Has the Journal Abandoned Its Low Standards for No Standards?
With the 50th anniversary of the death of
President Kennedy there has been renewed interest in the man and his
Presidency. Kennedy was the finest, most idealistic political leader of the post war era, even if his personal attributes
were not all that admirable. He stood
for an active government, a government involved in making people’s lives better
not in making wealthy people wealthier.
But this cannot be allowed to stand for conservatives, and
so the opinion pages of the Wall Street Journal are featuring
a short essay claiming, and yes we are not making this up, that JFK was a
raging conservative and that it was only after his death that the liberal media
machine recast him as a crusading progressive.
Fifty
years after John F. Kennedy's assassination, a surprising fact has been
rediscovered: In his time, he was not considered a liberal.
"Understanding
Kennedy as a political conservative may make liberals uncomfortable, by
crowning conservatism with the halo of Camelot," Ira Stoll writes in his
new book, " JFK, Conservative." Yet "it could make conservatives
uncomfortable, too—many of them have long viscerally despised the entire
Kennedy family, especially John F. Kennedy's younger brother Ted."
Mr.
Stoll makes a strong case that in 1960 "the anti-Communist, anti-big
government candidate was John F. Kennedy. The one touting government programs
and higher salaries for public employees was Richard Nixon, " he writes.
And what is the basis of this clearly bogus, phony and
utterly ridiculous claim. Well there is
this. See Kennedy’s top legislative
agenda in 1962 was cutting tariffs, and then cutting taxes.
After making tariff reduction his top legislative goal for 1962, Kennedy
announced that "the most urgent task confronting the Congress in
1963" was cutting marginal income-tax rates—not an antipoverty program or
a civil rights law. "The soundest way to raise the revenues in the long
run is to cut the rates now," he said. Liberal adviser John Kenneth
Galbraith reported that Kennedy told him to "shut up about my opposition
to tax cuts."
Now that may sound like a conservative agenda, but free
trade (which was not his top legislative goal in 1962, this is simply made up history), with adequate protection for those members of the labor force who are,
through no fault of their own displaced has always been a part of the liberal
agenda.
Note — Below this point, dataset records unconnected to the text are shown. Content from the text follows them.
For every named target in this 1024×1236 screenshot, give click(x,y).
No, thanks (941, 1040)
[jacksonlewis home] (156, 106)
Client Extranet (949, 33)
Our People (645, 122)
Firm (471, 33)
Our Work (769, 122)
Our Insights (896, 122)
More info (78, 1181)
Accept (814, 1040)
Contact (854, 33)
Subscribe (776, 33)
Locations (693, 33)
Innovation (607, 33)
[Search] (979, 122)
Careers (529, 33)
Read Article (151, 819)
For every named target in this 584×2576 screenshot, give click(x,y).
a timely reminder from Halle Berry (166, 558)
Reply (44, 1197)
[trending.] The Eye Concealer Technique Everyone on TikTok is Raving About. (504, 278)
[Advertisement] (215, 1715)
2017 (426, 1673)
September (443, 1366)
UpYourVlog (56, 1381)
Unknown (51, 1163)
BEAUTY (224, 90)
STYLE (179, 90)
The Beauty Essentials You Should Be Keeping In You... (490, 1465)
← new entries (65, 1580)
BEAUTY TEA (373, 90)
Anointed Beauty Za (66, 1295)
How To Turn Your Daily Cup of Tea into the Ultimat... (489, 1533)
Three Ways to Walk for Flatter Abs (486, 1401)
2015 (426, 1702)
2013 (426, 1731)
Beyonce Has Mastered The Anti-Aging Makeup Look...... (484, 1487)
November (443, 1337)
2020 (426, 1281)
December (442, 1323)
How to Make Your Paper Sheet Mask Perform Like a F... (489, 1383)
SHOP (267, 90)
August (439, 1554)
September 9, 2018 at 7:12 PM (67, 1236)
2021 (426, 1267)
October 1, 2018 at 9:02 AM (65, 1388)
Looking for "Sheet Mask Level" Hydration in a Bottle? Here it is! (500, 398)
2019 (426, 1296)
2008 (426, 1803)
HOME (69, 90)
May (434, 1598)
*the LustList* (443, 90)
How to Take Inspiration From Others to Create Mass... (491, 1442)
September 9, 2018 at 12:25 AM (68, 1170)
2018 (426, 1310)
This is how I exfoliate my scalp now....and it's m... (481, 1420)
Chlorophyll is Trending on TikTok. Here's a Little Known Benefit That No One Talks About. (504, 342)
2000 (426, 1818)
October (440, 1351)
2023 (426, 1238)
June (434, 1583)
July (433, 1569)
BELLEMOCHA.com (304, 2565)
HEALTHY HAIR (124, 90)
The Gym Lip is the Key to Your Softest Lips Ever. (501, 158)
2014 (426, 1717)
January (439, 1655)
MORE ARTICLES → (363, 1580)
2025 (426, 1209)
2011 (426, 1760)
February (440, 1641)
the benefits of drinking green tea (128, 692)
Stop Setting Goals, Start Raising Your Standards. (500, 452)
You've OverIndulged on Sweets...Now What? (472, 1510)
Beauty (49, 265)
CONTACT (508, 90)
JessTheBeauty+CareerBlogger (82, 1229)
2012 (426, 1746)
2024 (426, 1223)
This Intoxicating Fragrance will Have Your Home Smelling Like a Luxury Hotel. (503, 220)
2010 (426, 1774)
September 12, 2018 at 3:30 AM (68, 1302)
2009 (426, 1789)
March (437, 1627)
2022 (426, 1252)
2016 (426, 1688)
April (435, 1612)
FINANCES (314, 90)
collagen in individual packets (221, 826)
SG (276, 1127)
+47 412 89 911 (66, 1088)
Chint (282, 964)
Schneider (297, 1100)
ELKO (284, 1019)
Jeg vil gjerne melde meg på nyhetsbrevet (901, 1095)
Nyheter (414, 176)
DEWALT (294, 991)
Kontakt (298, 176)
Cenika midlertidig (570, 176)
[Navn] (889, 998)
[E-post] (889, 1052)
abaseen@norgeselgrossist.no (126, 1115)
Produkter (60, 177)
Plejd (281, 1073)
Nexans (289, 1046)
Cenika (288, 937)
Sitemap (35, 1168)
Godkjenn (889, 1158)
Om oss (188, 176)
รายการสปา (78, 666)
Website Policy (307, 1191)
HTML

And no, the Kennedy tax cuts
were not conservative supply side economics, they were designed to provide
fiscal stimulus, they were the epitome of Keynesian economics, they were an
attempt to deliberately create a budget deficit to spur the economy.
And Kennedy, like almost all progressives at the time was
seriously anti-communist and pro-freedom.
Conservatives of course took that philosophy and translated it into
McCarthyism, a witch hunt against anyone who disagreed with them or who cited
freedom of speech to justify their disagreements. Kennedy was pro-civil rights, while conservatives
conveniently want to forget that the major obstacle to legislation protecting
the rights of minorities to do basic things like vote, have equal and
integrated education and to enter public facilities without the fear of racist
rejection wall pure conservatism.
Kennedy took on big business when it tried to use its quasi
monopoly power to push through its agenda.
He championed a strong defense, but not a wasteful one. He started things like the Peace Corp and
anti-poverty programs and was viciously attacked by conservatives.
In short, the Kennedy Presidency was nothing like modern
conservatism, and it was the embodiment of progressive liberal policy, policy
that has since proven to be 100% correct.
Conservatives cannot stand that, and so rags like the WSJ must apparently
try to remake history to support their own failed policies and positions. How dumb do they think we are? Well they probably think the public is as
dumb as they are, an utter impossibility.